Showing posts with label Brood. Show all posts
Showing posts with label Brood. Show all posts

Review: The Brood (1979)


THE BROOD (1979)
Director: David Cronenberg

From the first scene in David Cronenberg’s ’79 effort The Brood, the viewer is made uncomfortable. We watch in horrified anger, much as the film's protagonist Frank Carveth does, while the process of a new psychiatric procedure called psychoplasmics is exhibited for an audience. A grown man whimpers in front of the audience as the bizarre and explosive Dr. Raglan verbally abuses him and likens him to a little girl, while play-acting as the man’s father. Once he hits the breaking point, the patient rips off his shirt and reveals several red welts and growths have formed through his therapy, like his insecurities and instabilities have started to fight their way out of his body.

Exposition goes as such, Frank Carveth is in the middle of a custody battle for his daughter. Carveth’s wife Nola is in intensive therapy with Dr. Raglan, using the dangerous new method of psychoplasmics, after abusing her daughter, when strange murders start to occur. Child-sized creatures start killing various people that might keep Nola away from her daughter. Frank is forced to investigate and fight, at first for his marriage, then for the custody of his child, and then for the lives of his family.

The Brood shares a few tonal similarities with the last hour or so of The Shining (released a year later). Every part of it feels very cold, rooms are sparse and all very similar, and often in the windows you see a snowy Canadian background reflecting a pale light into the rooms. This could be due to the low budget the film had, but it feels very deliberate. And much like the Shining, the uncomfortable and eerie feel of the movie comes just as much from the subject matter as it does its spooks and ghouls. At its heart, the movie is about divorce, a gory Kramer vs Kramer of sorts, and the slow realization that the person you loved isn’t REALLY that person anymore at all. While The Shining focused on a husband’s decent into madness, The Brood focuses on the discovery that everything in the husband’s life has gone out of his control. It seems like our protagonist blinked and his whole world turned upside down. It’s pretty obvious that Cronenberg was going through some shit when he wrote this.

■ **Assignment**: Condense the paragraph in the review of The Brood that begins "Exposition goes as such" into three sentences, keeping its main facts.

■ **Data below**:
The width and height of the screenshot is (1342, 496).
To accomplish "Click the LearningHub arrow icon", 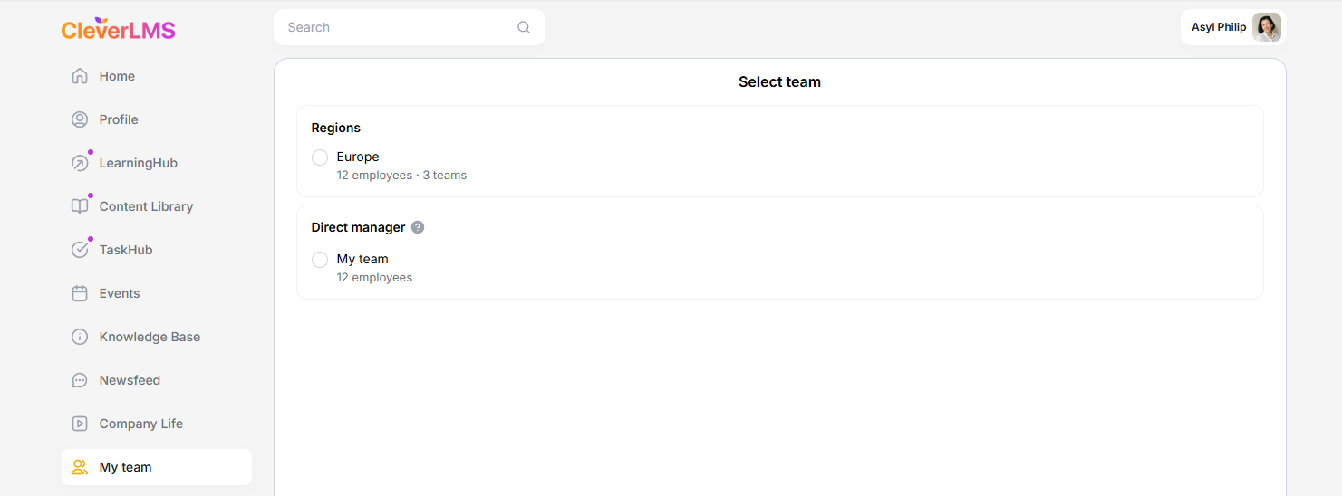I will click(80, 163).
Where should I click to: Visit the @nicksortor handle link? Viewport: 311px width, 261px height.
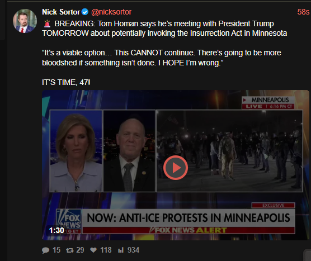[111, 12]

■ **Response for this exercise**: Frank Carveth is in a custody battle for his daughter, while his wife Nola, who abused the girl, undergoes intensive therapy with Dr. Raglan using the dangerous new method of psychoplasmics. Strange murders begin as child-sized creatures kill people who might keep Nola away from her daughter. Frank must investigate and fight, first for his marriage, then for custody of his child, and finally for his family's lives.